I think that these boundaries are empirically determined by whether
the numerical value is 2 digits or less or 3 digits or more.
Therefore, it makes sense to define alt_digits up to 99.

Regards,
TAMUKI Shoichi
  
Wei-Lun Chao Nov. 19, 2021, 2:47 p.m. UTC | #7
Dear Shoichi,

Thanks for your explanation.
I'll drop this part of patch.

TAMUKI Shoichi <tamuki@linet.gr.jp> 於 2021年5月16日 週日 下午6:04寫道:
>
> Hello Wei-Lun-san,
>
> From: Wei-Lun Chao <bluebat@member.fsf.org>
> Subject: Re: [PATCH v2] localedata: Updates for Taiwanese locales [BZ #24409]
> Date: Thu, 13 May 2021 11:53:38 +0800
>
> > > > Rationale:
> > > > * Header cleanup: make the header of localedata files consistent
> > > > * Remove space (abmon): remove the extra prefix space in abmon 1~9
> > >
> > > Why are you trying to remove the extra prefix space in abmon 1..9?
> > > By fixing the display width of abbreviated month names (%b) in the
> > > same way as "Jan", "Feb", "Mar", ..., it has the effect of making the
> > > display width constant, such as system log.
> > > I don't think we should remove the leading space in abmon 1..9.
> >
> > Without this patch, "date +%b" will output with a leading space for month 1..9.
> > And the day number makes the display width inconstant already.
> > So I think single space would be a better separator.
>
> The elements defined in (ab)mon and (ab)day in the current *_TW locale
> are summarized in the attached file mon+day.png.  In each locale, the
> display widths of mon (%B) and abday (%A) can change, while the
> display widths of abmon (%b) and abday (%a) are constant.
>
> Date and time notations such as logs and form lists may sometimes be
> in RFC2822 (%a, %d %b %Y %T %z) or ctime (%a %b %d %T %Z %Y) format
> with local locales.
>
> With this patch, these display widths will change in *_TW locale,
> even though the display width of each conversion specification that
> makes up them is intended to be constant.  Please see the attached
> file ctime.png.
>
> Regards,
> TAMUKI Shoichi
  
Wei-Lun Chao Nov. 19, 2021, 2:48 p.m.
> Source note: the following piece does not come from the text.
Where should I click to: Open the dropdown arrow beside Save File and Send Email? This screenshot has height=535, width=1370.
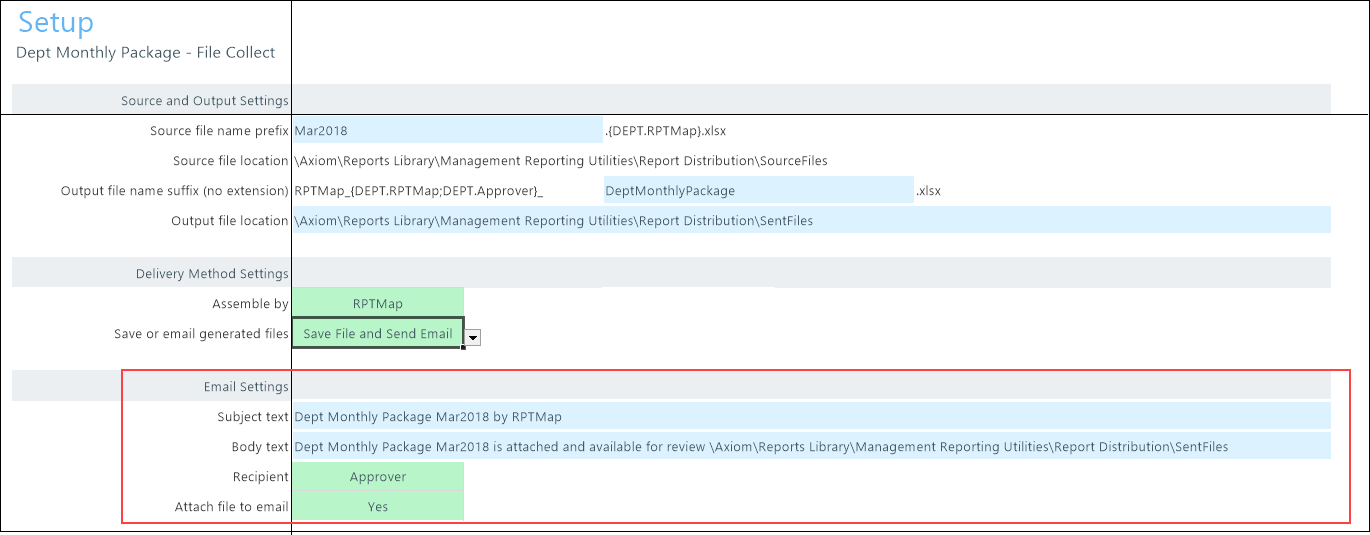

UTC | #8
Dear Shoichi,

Thanks for your explanation.
I'll add this part of patch.

TAMUKI Shoichi <tamuki@linet.gr.jp> 於 2021年5月16日 週日 下午6:04寫道:
>
> Hello Wei-Lun-san,
>
> From: Wei-Lun Chao <bluebat@member.fsf.org>
> Subject: Re: [PATCH v2] localedata: Updates for Taiwanese locales [BZ #24409]
> Date: Thu, 13 May 2021 13:10:12 +0800
>
> > > > Changelog:
> > > > * localedata/locales/cmn_TW: Header cleanup; Remove space (abmon); Add
> > > > (week); Change (thousands_sep); Simplify (yesexpr) and (noexpr).
> > > > * localedata/locales/hak_TW: Likewise and add collation.
> > > > * localedata/locales/nan_TW: Likewise and add collation.
> > > > * localedata/locales/lzh_TW: Likewise and add collation.
> > >
> > > If elements from 0 to 59 are defined for alt_digits in lzh_TW, there
> > > are the following problems:
> > >
> > > $ LANG=lzh_TW date -d "1959-04-01 09:00:00" +"%Oy<U5E74>"
> > > <U4E94><U5341><U4E5D><U5E74>
> > > $ LANG=lzh_TW date -d "1960-04-01 09:00:00" +"%Oy<U5E74>"
> > > 60<U5E74>
> > >
> > > Up to 99 elements should be defined for alt_digits.
> >
> > First, alt_digits works like "alt_numbers". I don't know how to just
> > map each digit to another character.
> > Before this patch, alt_digits covers 0..31, and this patch covers
> > 0..59. I am not sure, is it worthy to extend
> > to 0..99, because those presentations are not suitable for year
> > numbers. For example:
> > $ LANG=lzh_TW date -d "1959-04-01 09:00:00" +"%Oy<U5E74>"
> > We will expect <U4E94><U4E5D><U5E74> instead of <U4E94><U5341><U4E5D><U5E74>
>
> I understand what you are concerned about.
>
> In Japan, for example, it is not sutable to use number names to
> express another form of year notation using alternative numeric
> symbols in years such as AD 1984 and AD 645.  It is commonly expressed
> in positional notation.  I think the situation is the same in Taiwan.
>
> On the other hand, for example, it is not suitable to use positional
> notation to express another form of year notation using alternative
> numeric symbols in years such as AD 78.  It is commonly expressed in
> number names.  Please see the attached file alt_digits.png.
>
> I think that these boundaries are empirically determined by whether
> the numerical value is 2 digits or less or 3 digits or more.
> Therefore, it makes sense to define alt_digits up to 99.
>
> Regards,
> TAMUKI Shoichi
  

Patch

diff --git a/localedata/locales/cmn_TW b/localedata/locales/cmn_TW
index 9d9aca0f9e..bc90121012 100644
--- a/localedata/locales/cmn_TW
+++ b/localedata/locales/cmn_TW
@@ -8,15 +8,9 @@  escape_char /
 % exempt you from the conditions of the license if your use would
 % otherwise be governed by that license.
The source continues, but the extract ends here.